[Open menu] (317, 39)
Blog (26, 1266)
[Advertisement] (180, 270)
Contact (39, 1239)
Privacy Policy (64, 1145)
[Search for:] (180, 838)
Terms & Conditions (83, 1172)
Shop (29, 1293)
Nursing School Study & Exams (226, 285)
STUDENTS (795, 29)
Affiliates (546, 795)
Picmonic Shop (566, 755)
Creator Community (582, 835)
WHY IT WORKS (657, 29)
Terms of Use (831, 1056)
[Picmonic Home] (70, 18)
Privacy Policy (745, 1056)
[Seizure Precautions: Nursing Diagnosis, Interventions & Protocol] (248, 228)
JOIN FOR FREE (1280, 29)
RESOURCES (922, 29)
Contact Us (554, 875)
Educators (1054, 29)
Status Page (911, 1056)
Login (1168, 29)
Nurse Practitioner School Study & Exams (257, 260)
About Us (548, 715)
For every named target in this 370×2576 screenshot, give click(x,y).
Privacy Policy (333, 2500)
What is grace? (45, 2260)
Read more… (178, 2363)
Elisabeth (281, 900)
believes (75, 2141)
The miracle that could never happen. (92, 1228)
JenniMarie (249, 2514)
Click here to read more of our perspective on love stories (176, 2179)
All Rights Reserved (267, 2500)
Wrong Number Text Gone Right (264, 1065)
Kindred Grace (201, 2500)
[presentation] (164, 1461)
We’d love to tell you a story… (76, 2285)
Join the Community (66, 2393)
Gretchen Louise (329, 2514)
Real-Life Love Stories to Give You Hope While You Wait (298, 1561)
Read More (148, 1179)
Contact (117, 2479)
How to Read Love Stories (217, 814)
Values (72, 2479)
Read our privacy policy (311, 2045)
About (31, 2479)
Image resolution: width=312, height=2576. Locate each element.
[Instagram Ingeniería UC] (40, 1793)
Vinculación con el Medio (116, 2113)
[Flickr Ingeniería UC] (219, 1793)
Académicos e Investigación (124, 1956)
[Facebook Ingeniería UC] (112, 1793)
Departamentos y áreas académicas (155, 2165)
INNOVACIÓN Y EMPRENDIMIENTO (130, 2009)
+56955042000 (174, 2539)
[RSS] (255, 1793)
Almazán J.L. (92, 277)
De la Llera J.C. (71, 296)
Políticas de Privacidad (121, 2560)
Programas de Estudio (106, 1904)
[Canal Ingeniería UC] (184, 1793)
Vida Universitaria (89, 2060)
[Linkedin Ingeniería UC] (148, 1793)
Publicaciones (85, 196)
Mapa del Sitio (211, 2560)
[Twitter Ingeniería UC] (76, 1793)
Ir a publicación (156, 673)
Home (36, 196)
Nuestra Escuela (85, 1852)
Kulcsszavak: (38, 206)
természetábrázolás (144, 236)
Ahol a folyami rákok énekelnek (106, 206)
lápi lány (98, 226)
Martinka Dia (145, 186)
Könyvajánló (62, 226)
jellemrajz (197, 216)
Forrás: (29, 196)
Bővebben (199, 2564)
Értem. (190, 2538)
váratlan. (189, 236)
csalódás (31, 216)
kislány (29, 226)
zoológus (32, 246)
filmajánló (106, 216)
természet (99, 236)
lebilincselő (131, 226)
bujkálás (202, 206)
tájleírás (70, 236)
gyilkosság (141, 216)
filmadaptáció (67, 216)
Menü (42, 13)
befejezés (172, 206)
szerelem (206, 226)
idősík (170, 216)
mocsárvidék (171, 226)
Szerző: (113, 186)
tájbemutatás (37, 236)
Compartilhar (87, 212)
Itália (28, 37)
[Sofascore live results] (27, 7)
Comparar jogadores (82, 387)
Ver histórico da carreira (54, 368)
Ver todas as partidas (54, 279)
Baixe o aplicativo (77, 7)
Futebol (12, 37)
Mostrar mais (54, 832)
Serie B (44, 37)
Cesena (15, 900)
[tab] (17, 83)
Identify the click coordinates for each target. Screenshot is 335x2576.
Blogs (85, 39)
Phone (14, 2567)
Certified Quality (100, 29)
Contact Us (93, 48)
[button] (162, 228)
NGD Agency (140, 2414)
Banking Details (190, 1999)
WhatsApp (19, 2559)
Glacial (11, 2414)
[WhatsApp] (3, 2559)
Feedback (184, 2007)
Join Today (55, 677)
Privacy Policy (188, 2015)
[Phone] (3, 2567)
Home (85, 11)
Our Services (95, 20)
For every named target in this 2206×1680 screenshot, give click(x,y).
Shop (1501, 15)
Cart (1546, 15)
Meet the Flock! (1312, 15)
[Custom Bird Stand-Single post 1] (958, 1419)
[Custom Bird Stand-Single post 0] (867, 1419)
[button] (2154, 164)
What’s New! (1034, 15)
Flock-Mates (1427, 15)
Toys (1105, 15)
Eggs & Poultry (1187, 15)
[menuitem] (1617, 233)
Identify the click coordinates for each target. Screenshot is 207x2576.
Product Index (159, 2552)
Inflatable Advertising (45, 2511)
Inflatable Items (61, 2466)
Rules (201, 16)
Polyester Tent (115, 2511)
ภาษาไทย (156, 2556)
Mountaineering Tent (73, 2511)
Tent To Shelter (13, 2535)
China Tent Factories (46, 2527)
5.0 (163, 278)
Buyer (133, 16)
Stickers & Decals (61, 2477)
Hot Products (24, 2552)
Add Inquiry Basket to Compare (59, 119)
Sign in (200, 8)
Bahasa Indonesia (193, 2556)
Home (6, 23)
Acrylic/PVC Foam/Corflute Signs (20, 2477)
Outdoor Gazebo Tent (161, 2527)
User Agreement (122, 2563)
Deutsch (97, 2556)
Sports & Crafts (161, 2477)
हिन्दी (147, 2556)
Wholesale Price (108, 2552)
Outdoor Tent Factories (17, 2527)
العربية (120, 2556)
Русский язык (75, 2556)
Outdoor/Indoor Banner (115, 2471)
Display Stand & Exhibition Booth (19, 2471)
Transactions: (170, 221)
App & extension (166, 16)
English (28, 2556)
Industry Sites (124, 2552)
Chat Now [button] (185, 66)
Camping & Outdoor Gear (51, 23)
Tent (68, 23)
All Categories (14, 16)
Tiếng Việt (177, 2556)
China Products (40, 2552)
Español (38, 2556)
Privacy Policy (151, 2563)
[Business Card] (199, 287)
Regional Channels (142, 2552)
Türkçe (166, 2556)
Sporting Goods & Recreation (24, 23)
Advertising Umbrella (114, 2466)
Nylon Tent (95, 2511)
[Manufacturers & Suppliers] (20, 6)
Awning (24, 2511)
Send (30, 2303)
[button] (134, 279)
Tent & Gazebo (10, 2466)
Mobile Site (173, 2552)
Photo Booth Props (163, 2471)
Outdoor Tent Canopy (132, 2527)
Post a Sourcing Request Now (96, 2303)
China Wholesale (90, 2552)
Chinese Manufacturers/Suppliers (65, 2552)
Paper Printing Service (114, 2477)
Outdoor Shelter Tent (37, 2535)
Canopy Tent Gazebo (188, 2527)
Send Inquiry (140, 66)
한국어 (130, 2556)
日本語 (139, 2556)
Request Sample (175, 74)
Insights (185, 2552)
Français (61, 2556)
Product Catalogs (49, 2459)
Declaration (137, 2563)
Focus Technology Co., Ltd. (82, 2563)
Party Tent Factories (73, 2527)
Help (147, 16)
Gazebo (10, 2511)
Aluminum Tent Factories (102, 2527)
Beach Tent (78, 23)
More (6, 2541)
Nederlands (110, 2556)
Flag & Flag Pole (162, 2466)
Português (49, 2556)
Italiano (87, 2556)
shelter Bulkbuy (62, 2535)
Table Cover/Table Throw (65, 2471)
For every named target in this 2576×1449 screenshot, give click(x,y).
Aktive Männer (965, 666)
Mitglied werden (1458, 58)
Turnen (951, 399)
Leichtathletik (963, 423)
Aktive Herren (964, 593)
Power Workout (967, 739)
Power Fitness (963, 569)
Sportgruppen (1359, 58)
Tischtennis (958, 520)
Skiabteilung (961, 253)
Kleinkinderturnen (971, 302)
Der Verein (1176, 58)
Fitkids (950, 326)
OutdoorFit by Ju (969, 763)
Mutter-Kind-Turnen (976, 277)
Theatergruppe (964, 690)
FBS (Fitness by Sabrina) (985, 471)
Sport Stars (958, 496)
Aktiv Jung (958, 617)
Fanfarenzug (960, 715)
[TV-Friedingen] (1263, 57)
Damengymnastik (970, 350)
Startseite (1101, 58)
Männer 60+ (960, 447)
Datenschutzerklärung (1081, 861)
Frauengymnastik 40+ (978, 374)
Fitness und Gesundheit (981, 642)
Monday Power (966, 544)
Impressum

* Exercise requirements *
Filter the records above for lines containing the word "Gazebo", and copy those lines.

* Task result *
Outdoor Gazebo Tent (161, 2527)
Tent & Gazebo (10, 2466)
Canopy Tent Gazebo (188, 2527)
Gazebo (10, 2511)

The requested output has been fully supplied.